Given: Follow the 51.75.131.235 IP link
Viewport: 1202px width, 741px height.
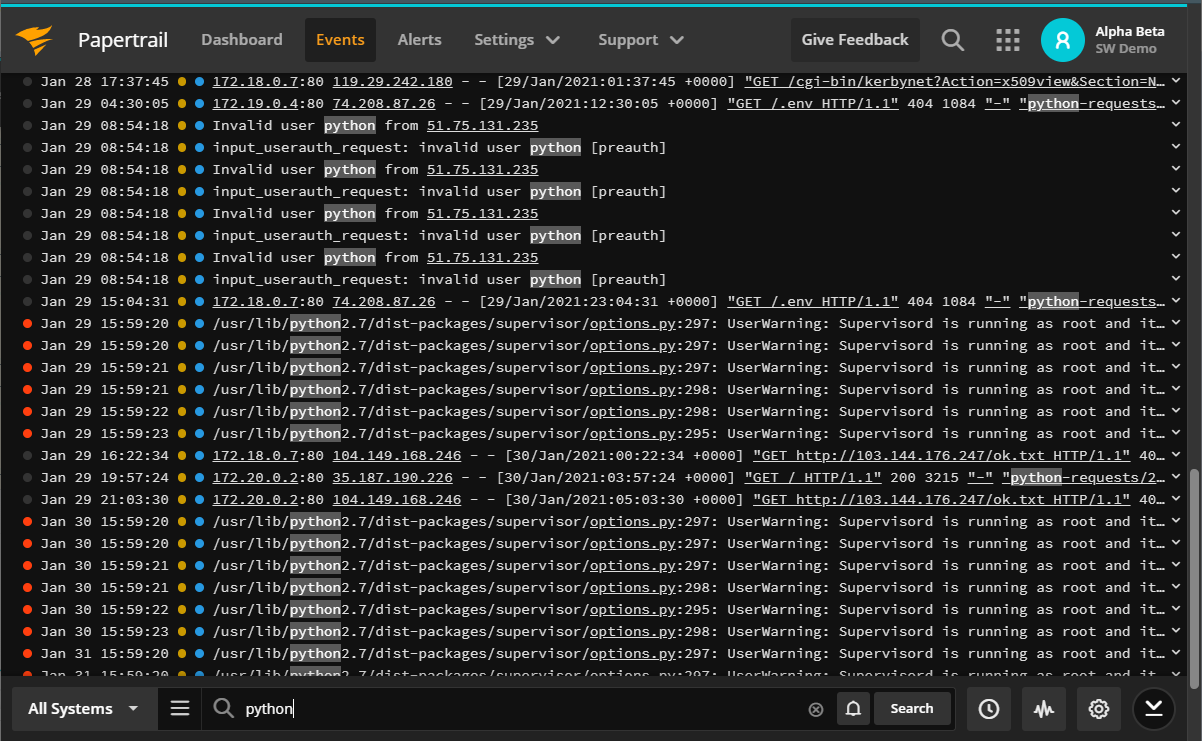Looking at the screenshot, I should click(x=482, y=125).
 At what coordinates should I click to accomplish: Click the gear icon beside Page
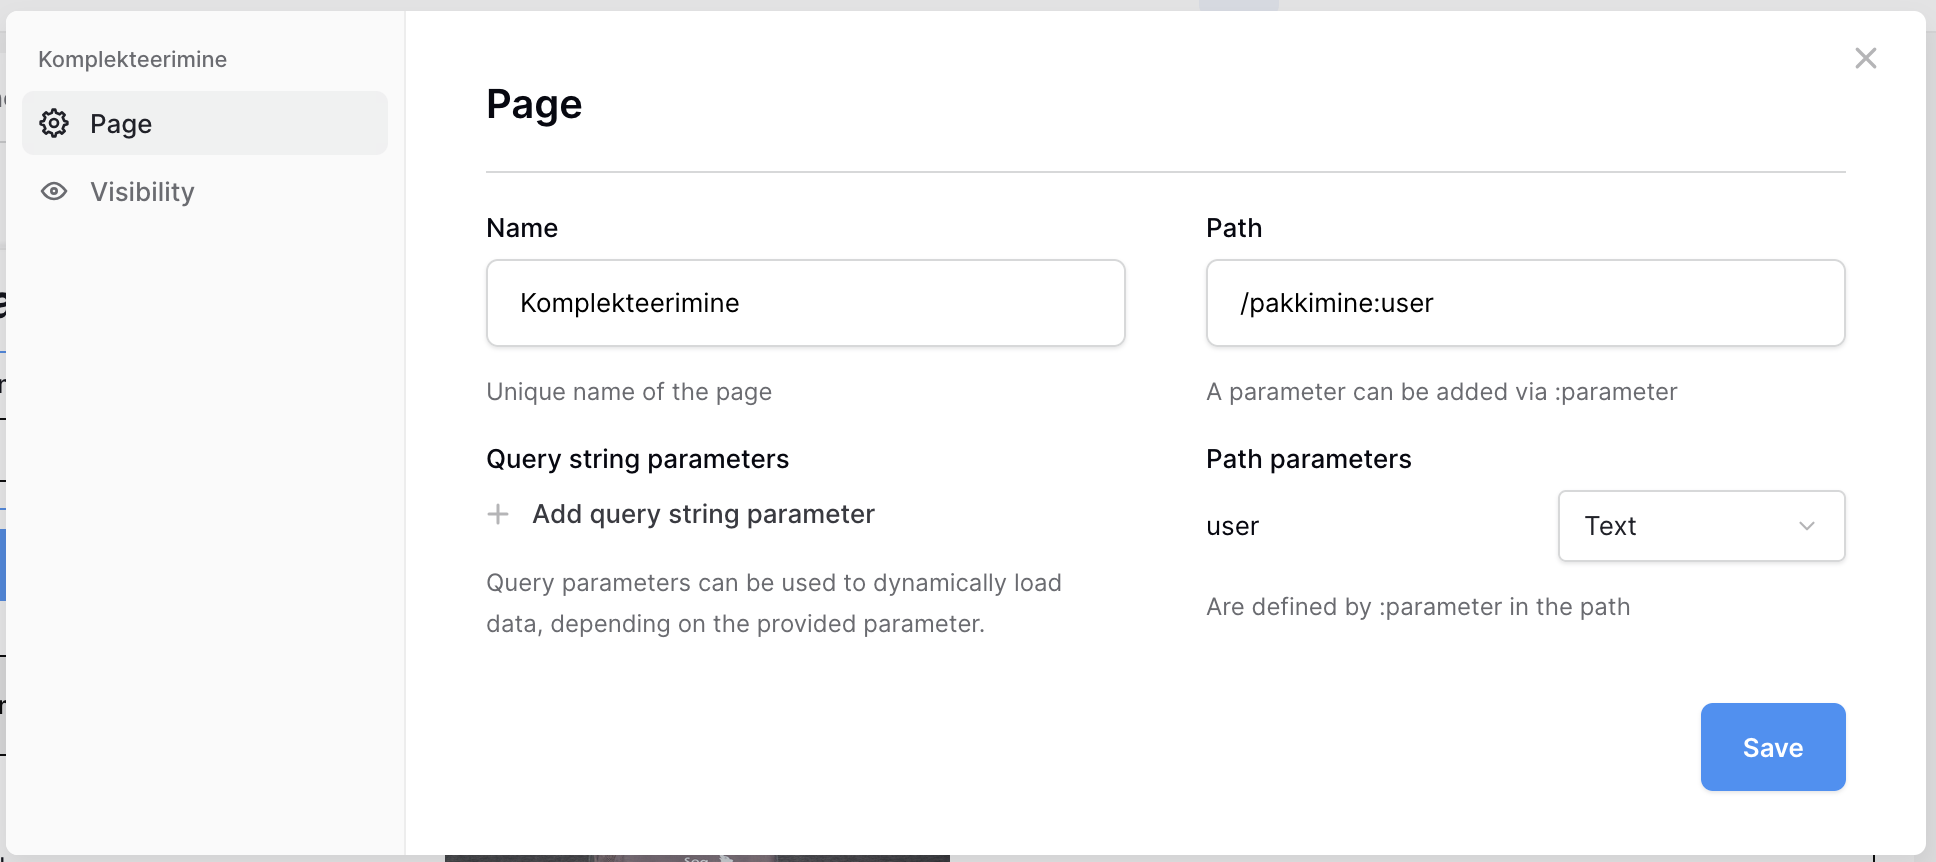54,123
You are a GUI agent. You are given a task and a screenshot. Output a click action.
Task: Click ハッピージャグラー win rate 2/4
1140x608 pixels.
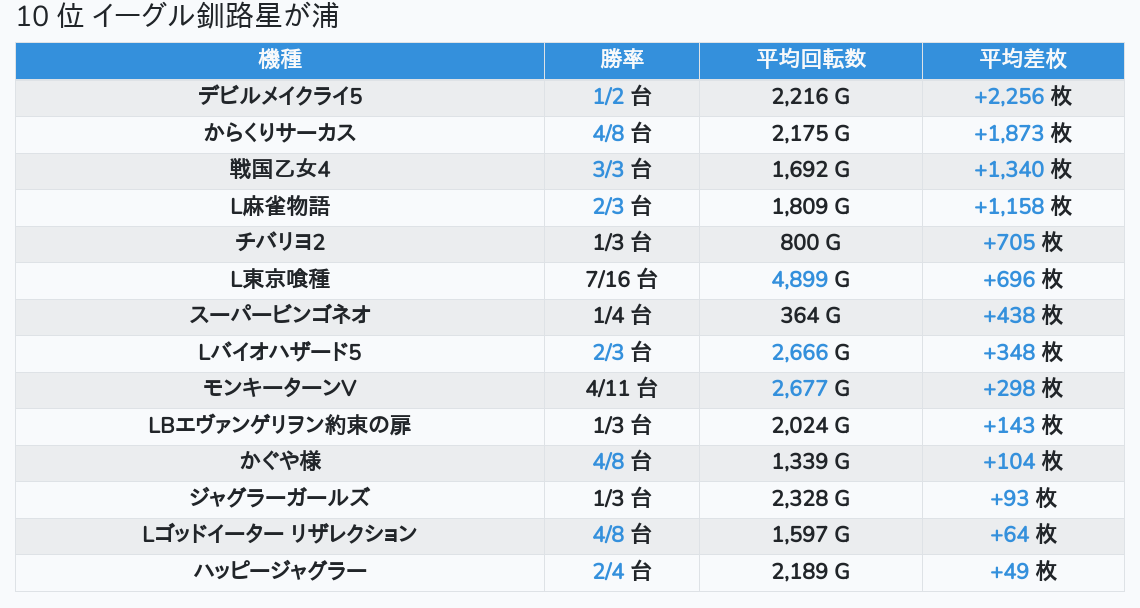[608, 571]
□ □ □ □ □
• To do
Produce an exact copy of the lines from the line containing "You are a GUI" through the last line of the records, with no pictures and no other text.

• Answer to this task
You are a GUI agent. You are given a task and a screenshot. Output a click action.
Task: Click ハッピージャグラー win rate 2/4
1140x608 pixels.
[608, 571]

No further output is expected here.